Selbst wenn unsere Vorgänger mangelhaft versorgt von Land getrieben wurden, wären sie durchgekommen, solange sie mit dem fischreichen Strom über das Meer trieben. Es verging nicht ein Tag auf der ganzen Reise, ohne daß wir Fische um das Floß hatten, die sich leicht und bereitwillig fangen ließen, ganz zu schweigen von den fliegenden Fischen, die freiwillig an Bord sprangen. Es geschah sogar, daß große, wohlschmeckende Bonitos mit den Wassermassen achtern an Deck geschwemmt wurden und zappelnd auf dem Floß liegenblieben, wenn das Wasser wie in einem Sieb zwischen den Stämmen verschwand. Es war unmöglich, zu verhungern.

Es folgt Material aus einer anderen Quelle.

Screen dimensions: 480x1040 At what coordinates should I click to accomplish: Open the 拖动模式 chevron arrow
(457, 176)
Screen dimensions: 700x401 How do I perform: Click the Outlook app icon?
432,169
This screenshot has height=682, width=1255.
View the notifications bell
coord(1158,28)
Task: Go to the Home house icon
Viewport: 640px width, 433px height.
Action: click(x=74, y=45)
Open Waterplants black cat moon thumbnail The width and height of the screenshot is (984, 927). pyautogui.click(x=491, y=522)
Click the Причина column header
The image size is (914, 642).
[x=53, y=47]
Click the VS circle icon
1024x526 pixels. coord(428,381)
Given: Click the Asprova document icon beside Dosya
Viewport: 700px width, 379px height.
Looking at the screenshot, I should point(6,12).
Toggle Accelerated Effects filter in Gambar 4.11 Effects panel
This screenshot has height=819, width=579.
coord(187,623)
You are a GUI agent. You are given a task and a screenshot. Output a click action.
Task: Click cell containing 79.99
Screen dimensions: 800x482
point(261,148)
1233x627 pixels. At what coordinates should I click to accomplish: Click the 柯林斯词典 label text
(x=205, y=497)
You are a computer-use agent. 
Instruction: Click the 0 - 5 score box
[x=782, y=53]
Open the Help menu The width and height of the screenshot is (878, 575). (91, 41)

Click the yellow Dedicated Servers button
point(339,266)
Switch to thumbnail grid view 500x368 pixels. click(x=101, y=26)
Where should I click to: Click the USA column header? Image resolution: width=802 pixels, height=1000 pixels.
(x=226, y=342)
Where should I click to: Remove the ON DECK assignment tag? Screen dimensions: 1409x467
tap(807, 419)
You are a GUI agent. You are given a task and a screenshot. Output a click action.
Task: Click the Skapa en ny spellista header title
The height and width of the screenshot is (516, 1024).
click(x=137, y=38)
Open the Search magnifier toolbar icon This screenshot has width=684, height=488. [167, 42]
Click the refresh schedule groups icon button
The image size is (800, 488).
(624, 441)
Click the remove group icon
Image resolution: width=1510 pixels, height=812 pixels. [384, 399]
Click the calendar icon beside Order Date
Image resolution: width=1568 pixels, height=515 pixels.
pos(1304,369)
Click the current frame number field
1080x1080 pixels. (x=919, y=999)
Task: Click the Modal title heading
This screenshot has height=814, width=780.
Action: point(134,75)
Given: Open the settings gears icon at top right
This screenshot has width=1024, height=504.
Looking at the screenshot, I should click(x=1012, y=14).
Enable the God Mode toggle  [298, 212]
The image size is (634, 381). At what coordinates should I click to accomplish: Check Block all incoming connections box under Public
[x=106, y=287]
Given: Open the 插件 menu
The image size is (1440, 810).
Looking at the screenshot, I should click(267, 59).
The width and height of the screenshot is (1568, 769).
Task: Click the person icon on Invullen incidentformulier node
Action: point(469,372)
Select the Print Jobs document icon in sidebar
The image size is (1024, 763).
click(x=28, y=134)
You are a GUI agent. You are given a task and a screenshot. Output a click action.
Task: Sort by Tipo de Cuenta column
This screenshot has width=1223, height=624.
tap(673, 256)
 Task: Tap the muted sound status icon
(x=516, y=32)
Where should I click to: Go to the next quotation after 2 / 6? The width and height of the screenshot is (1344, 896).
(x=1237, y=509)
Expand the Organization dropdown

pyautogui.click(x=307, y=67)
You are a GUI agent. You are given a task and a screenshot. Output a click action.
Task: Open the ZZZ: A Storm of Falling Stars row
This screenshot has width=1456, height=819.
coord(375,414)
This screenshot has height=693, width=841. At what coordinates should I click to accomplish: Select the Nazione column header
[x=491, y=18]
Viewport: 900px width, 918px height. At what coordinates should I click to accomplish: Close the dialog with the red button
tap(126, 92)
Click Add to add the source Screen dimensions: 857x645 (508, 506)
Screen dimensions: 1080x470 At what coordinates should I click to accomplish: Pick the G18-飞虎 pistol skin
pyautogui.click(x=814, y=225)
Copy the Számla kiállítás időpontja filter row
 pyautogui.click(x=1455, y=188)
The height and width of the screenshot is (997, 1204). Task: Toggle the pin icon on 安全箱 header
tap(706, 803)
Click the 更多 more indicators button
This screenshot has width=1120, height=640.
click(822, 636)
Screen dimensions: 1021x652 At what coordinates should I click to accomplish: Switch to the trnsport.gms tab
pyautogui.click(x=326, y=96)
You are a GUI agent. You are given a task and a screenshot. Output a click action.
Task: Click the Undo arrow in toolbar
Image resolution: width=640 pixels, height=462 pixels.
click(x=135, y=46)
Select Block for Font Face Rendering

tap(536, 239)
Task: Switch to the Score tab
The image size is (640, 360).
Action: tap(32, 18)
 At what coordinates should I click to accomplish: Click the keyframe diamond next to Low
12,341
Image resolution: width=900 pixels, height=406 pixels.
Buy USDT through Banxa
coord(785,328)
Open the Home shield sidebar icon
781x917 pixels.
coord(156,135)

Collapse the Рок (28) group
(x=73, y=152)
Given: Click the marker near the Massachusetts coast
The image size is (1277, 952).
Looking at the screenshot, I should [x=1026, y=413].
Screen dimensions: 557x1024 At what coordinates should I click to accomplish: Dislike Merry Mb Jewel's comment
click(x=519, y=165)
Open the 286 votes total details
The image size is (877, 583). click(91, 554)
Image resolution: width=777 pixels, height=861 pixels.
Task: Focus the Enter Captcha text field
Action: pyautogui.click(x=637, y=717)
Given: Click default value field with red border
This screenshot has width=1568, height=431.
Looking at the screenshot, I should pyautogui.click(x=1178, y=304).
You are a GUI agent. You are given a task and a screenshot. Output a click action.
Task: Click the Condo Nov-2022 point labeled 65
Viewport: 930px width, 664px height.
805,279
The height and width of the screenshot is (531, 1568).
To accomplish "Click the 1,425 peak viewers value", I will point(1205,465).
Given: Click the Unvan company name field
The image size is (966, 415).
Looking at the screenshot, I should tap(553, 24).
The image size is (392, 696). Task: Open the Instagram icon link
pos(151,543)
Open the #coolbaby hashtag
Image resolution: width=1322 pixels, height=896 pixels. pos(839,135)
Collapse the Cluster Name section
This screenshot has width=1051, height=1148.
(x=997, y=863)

Die alten Eingeborenen kannten den Trick genau, zu dem auch viele Schiffbrüchige während des Krieges sich durchfanden, daß man nämlich durststillende Beutel mit rohem Fisch kauen kann. Man kann auch den Saft auspressen, dadurch, daß man die Fischstücke in einem Tuch auswindet, oder, wenn der Fisch groß ist, kann man einfach Gruben in seine Seite schneiden, die sich rasch aus den Lymphen des Fisches anfüllen. Wenn man etwas Besseres zu trinken hat, so schmeckt das nicht gut. Aber der Salzgehalt ist gering genug, um den Durst zu löschen.
Der Bedarf an Trinkwasser wurde stark reduziert, weil wir ständig Bäder nahmen und uns feucht in die schattige Hütte legten. Wenn ein Hai uns majestätisch umkreiste und damit ein richtiges Tauchbad unmöglich machte, brauchte man sich bloß achtern auf die Stämme zu legen, Finger und Zehen gut ins Tauwerk gekrallt, so bekamen wir binnen ein paar Sekunden mehrere Badewannen kristallklaren Pazifik über uns geschüttet.
Wenn man in der Wärme von Durst geplagt wird, nimmt man es gerne für gegeben, daß der Körper nach Wasser verlangt. Und das kann eine überflüssige Kerbe in die Wasserrationen schlagen, ohne im Mindesten zu helfen. An einem richtig heißen Tag in den Tropen kann man sich mit lauwarmem Wasser anschlabbern, bis man es oben im Hals stehen spürt, und trotzdem durstig bleiben. Da braucht der Körper nämlich nicht Feuchtigkeit, sondern, merkwürdig genug, Salz. Die Spezialrationen an Bord enthielten deshalb auch Salztabletten zum fleißigen Gebrauch an besonders warmen Tagen, denn der Schweiß beraubt den Körper des Salzgehaltes. Wir erlebten solche Tage, wenn sich der Wind legte und uns die Sonnenhitze ungehindert an Deck zu fassen bekam. Die Wasserrationen konnten auf einen Zug hinuntergehen, so daß es uns im Bauch förmlich gluckerte, und der Hals verlangte heimtückisch immer noch mehr. An solchen Tagen setzten wir zwanzig bis vierzig Prozent Seewasser der Frischwasserration zu und fanden zu unserer Überraschung, daß dieses Brackwasser den Durst löschte. Noch lange hinterdrein spürten wir den Seegeschmack, aber nie wurde uns übel. So wurde unser Wasservorrat bedeutend gestreckt. Eines Morgens, als wir beim Frühstück saßen, schlug ein Brecher unerwartet herauf und in unsere Hafergrütze. Er lehrte uns ganz unaufgefordert, daß der Haferbrei den dumpfigen Seegeschmack in der Salzwassermischung überdeckt.